Captured this scene this morning at Letchworth State Park, unofficially dubbed the “grand canyon of the east.” This Park was voted the #1 state park in America recently and for good reason. The leaves are just starting to change, so I’ll be spending a lot of time there over the next 3 weeks. It’s about 45 minutes from my house.


----------



## Low_Sky (Sep 24, 2017)

I was more distracted trying to figure out the super subtle watermark.


----------



## Destin (Sep 24, 2017)

Low_Sky said:


> I was more distracted trying to figure out the super subtle watermark.



Sorry, shared from the gallery on my site where I sell these images. 

It’s either that or everyone just steals my photos.. the joys of selling photos online.


----------



## Peeb (Sep 24, 2017)

Very nice!


----------



## batmura (Sep 25, 2017)

Destin said:


> It’s either that or everyone just steals my photos.. the joys of selling photos online.


Wow - that's interesting. How do you know they steal your photos, though? I mean how do you find out and don't they just steal small jpegs of your images? What use is it to them?


----------



## Destin (Sep 25, 2017)

batmura said:


> Destin said:
> 
> 
> > It’s either that or everyone just steals my photos.. the joys of selling photos online.
> ...



I’ve seen my images end up as Facebook cover photos, desktop backgrounds, and even prints without my permission. 

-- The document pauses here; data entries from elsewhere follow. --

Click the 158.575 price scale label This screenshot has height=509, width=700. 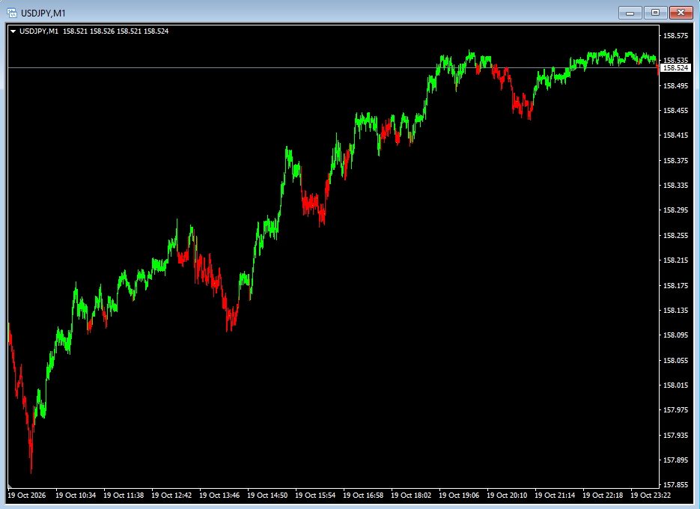(675, 36)
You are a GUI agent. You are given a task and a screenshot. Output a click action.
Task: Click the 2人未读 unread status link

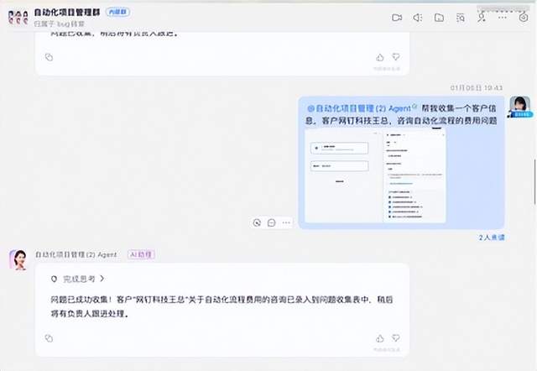(x=492, y=238)
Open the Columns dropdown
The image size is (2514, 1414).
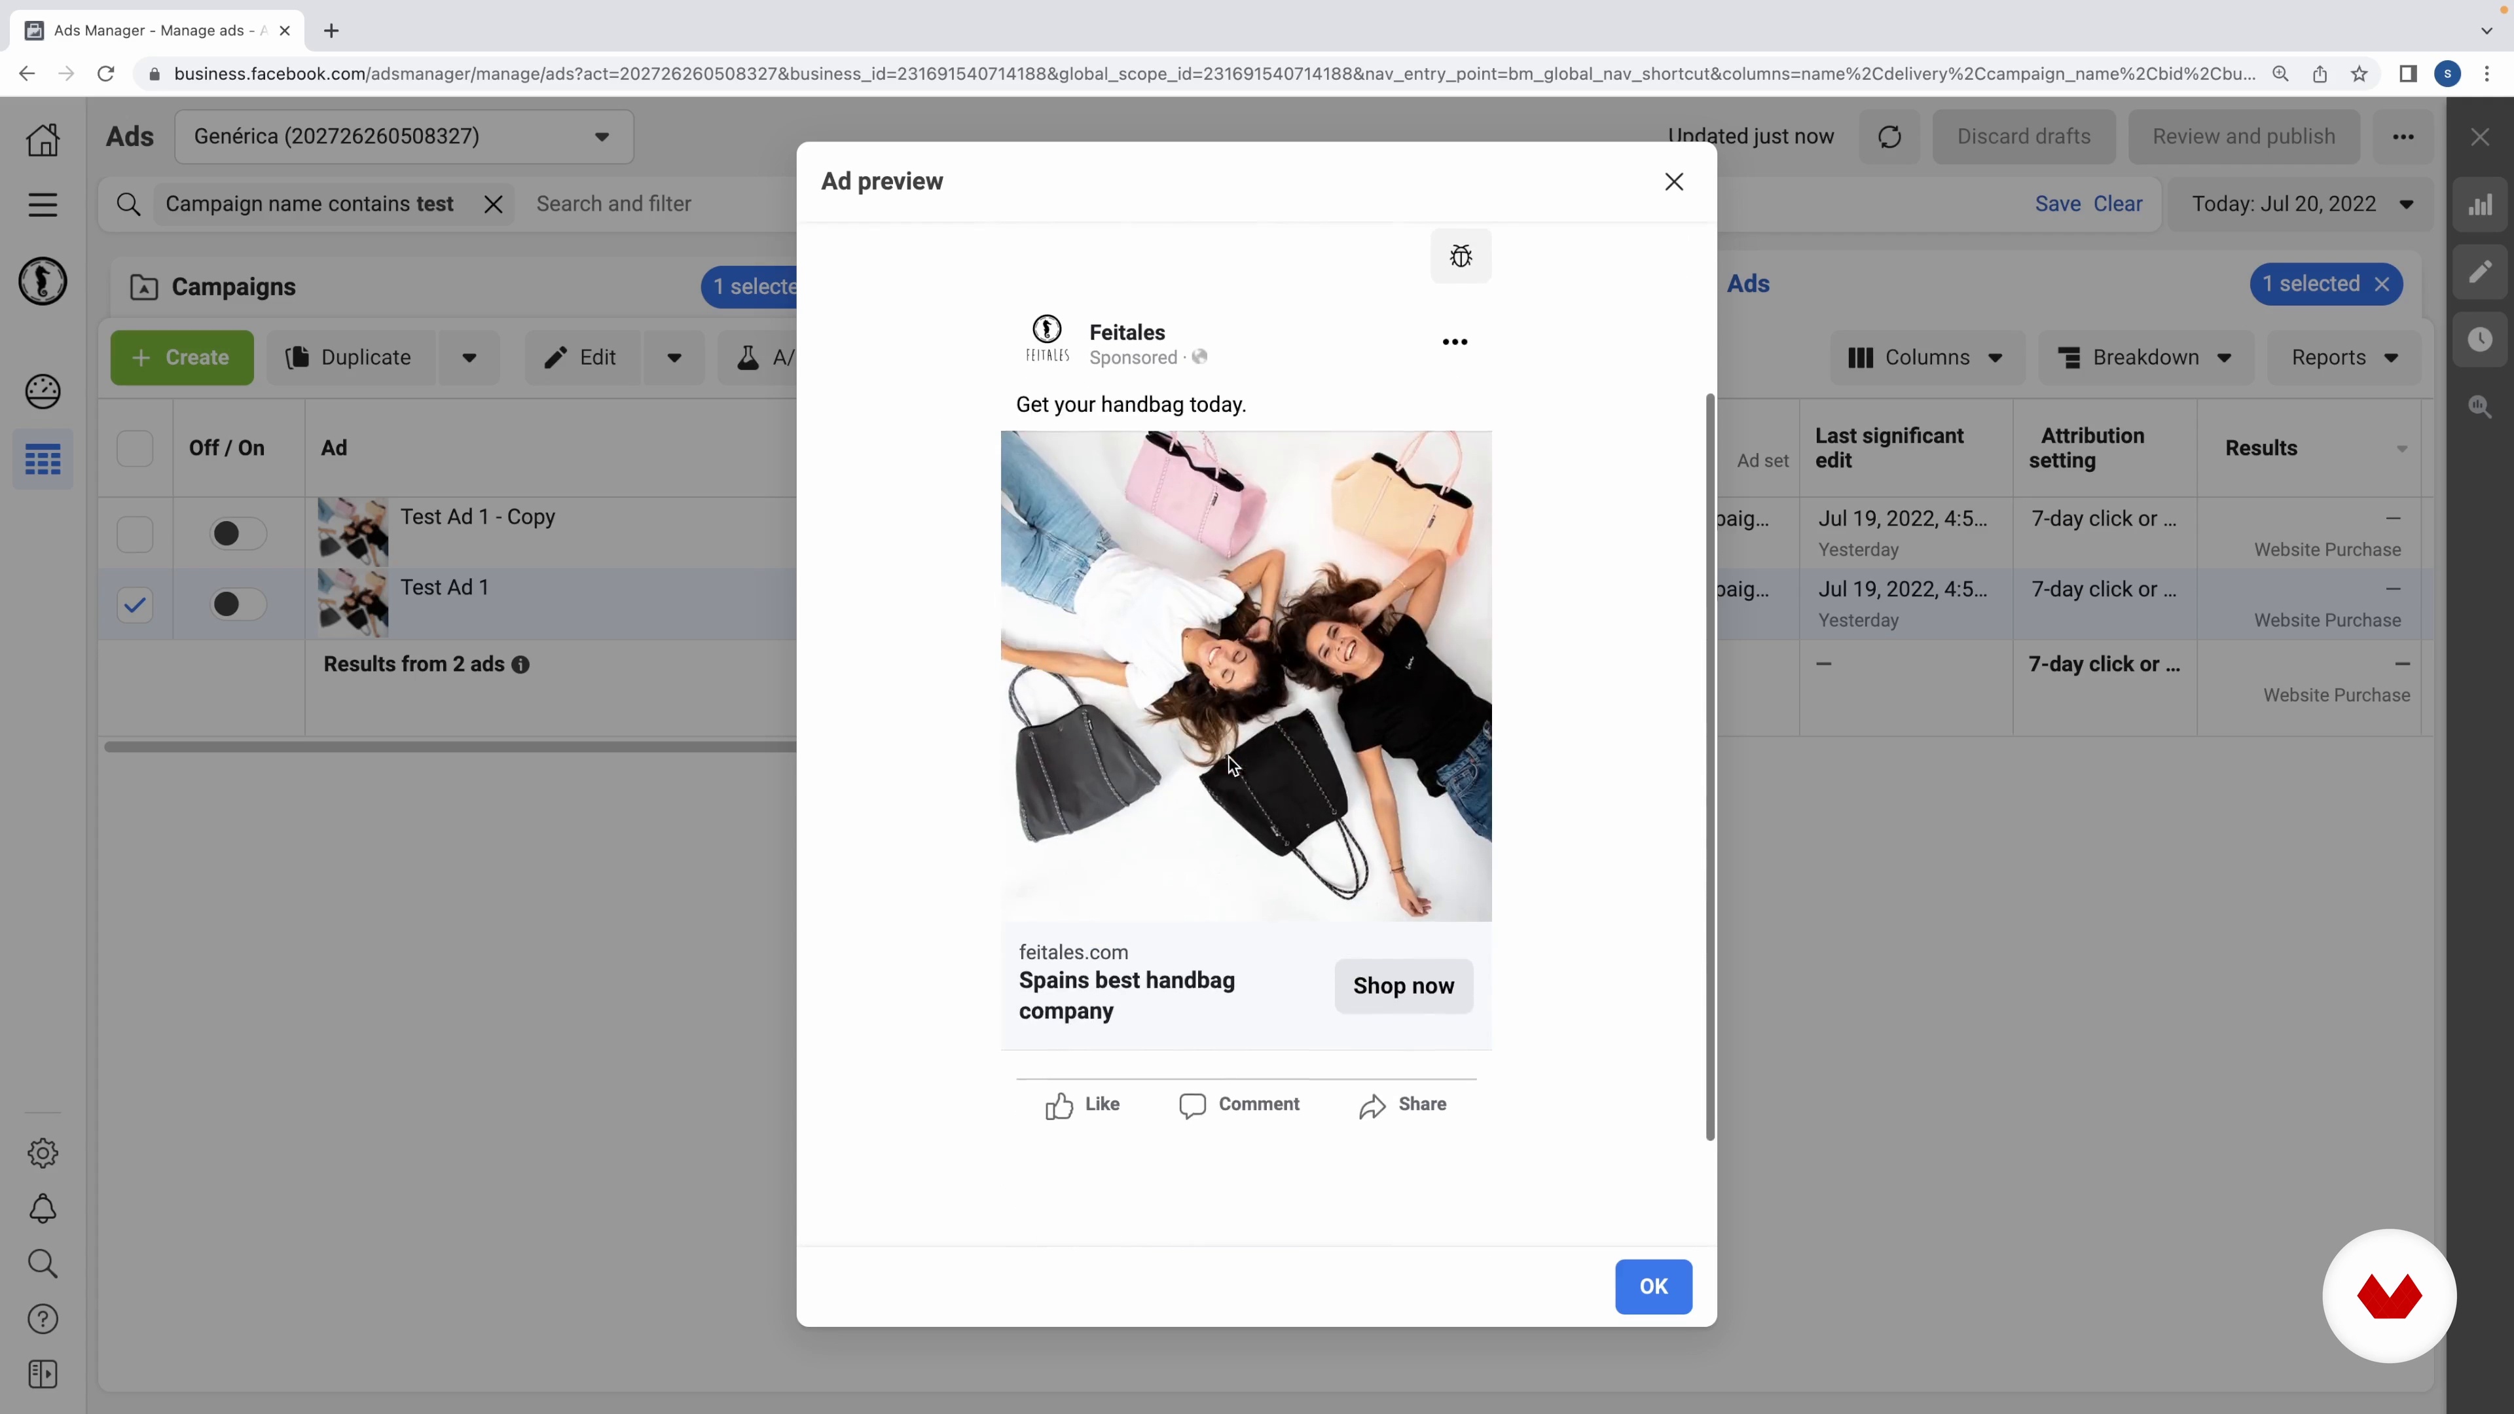point(1926,357)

If you post a photo online that’s any good, it WILL get stolen. It isn’t a matter of if, it’s a matter of when.


----------



## batmura (Sep 25, 2017)

Destin said:


> batmura said:
> 
> 
> > Destin said:
> ...


I don't doubt that images may be stolen. My question was _how_ you found out. You can't be possibly checking all those Facebook pages or people's desktop photos.


----------



## Destin (Sep 25, 2017)

batmura said:


> Destin said:
> 
> 
> > batmura said:
> ...



I live in a small town man. I graduated high school in a class of 60 students. We have more cows than people. 

I’ve had them stolen by my own Facebook friends and noticed that way. Had one end up on a restaurant’s menu once without my permission. 

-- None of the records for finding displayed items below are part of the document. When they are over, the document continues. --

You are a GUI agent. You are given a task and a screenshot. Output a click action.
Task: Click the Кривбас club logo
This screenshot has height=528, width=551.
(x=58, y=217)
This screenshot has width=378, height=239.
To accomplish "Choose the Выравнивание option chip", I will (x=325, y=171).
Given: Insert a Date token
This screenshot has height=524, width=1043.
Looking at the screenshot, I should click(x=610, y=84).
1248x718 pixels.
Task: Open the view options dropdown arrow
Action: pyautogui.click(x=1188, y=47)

I’m not saying I know about every one that’s been stolen. And even if I didn’t know about any of them, I’d still watermark my images to protect them. 

Also, what difference is it if it’s a small jpeg or a full resolution? Even a small jpeg on my website is 2-3 megapixels.. plenty to print an 8x10 or 11x14 with.


----------



## Light Guru (Sep 25, 2017)

Low_Sky said:


> I was more distracted trying to figure out the super subtle watermark.

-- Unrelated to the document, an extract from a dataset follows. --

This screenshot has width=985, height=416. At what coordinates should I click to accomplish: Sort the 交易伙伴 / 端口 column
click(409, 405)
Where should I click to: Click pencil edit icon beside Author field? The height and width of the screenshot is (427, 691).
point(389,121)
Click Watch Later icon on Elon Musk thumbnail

Yup its really distracting, and would not be hard for someone to remove it so i see no point in it being there.


----------



## Destin (Sep 25, 2017)

Light Guru said:


> Low_Sky said:
> 
> 
> > I was more distracted trying to figure out the super subtle watermark.
> ...



The folks that know how to remove it and the folks that are interested in buying my photos are different people. 

I assure you that the average person buying my photos does not know how to remove a watermark. 

Do you sell prints online?


----------



## snowbear (Sep 25, 2017)

A tineye search will help find copies that are online.  I use it on another site to catch people posting stock images as their own.


----------



## NancyMoranG (Sep 26, 2017)

Really nice! Was in Seneca Falls this weekend to see college friend. Where are you in relation to Seneca?


----------



## Destin (Sep 26, 2017)

NancyMoranG said:


> Really nice! Was in Seneca Falls this weekend to see college friend. Where are you in relation to Seneca?



I’m about 60 miles to the west of there.


----------



## JustJazzie (Sep 26, 2017)

Beautiful colors. We mostly get yellow around here, with aspens being the majority of the deciduous local trees. I love seeing all the orange-reds!


----------



## enezdez (Oct 1, 2017)

Nice!


----------



## jessecrowdenphotography (Oct 11, 2017)

Great shot  I love Letchworth State Park theres so much to see there


----------



## Frank F. (Oct 11, 2017)

Destin said:


> Captured this scene this morning at Letchworth State Park, unofficially dubbed the “grand canyon of the east.” This Park was voted the #1 state park in America recently and for good reason. The leaves are just starting to change, so I’ll be spending a lot of time there over the next 3 weeks. It’s about 45 minutes from my house.




Did you take the photo from a train, with all tzhese distracting reflections???


----------



## travelguy92 (Oct 18, 2017)

Beautiful! Im eagerly awaiting fall here but its still mostly green. I enjoyed the subtle colors in this one.


----------